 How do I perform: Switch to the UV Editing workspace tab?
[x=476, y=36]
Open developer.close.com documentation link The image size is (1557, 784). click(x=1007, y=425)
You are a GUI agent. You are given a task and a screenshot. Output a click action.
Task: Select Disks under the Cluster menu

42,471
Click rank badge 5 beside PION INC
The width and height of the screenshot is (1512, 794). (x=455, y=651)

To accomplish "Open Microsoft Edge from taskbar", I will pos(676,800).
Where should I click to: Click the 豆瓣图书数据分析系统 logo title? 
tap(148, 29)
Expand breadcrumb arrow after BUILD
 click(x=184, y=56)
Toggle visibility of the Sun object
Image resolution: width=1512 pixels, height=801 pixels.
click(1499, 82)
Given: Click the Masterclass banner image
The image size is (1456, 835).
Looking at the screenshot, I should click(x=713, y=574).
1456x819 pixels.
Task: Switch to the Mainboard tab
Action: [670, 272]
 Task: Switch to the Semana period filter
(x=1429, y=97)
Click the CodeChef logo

--------

◆ Task details ◆
Transcribe the whole listing with every word preserved.

◆ Response area ◆
 How do I perform: Switch to the UV Editing workspace tab?
[x=476, y=36]
Open developer.close.com documentation link The image size is (1557, 784). click(x=1007, y=425)
You are a GUI agent. You are given a task and a screenshot. Output a click action.
Task: Select Disks under the Cluster menu

42,471
Click rank badge 5 beside PION INC
The width and height of the screenshot is (1512, 794). (x=455, y=651)

To accomplish "Open Microsoft Edge from taskbar", I will pos(676,800).
Where should I click to: Click the 豆瓣图书数据分析系统 logo title? 
tap(148, 29)
Expand breadcrumb arrow after BUILD
 click(x=184, y=56)
Toggle visibility of the Sun object
Image resolution: width=1512 pixels, height=801 pixels.
click(1499, 82)
Given: Click the Masterclass banner image
The image size is (1456, 835).
Looking at the screenshot, I should click(x=713, y=574).
1456x819 pixels.
Task: Switch to the Mainboard tab
Action: [670, 272]
 Task: Switch to the Semana period filter
(x=1429, y=97)
Click the CodeChef logo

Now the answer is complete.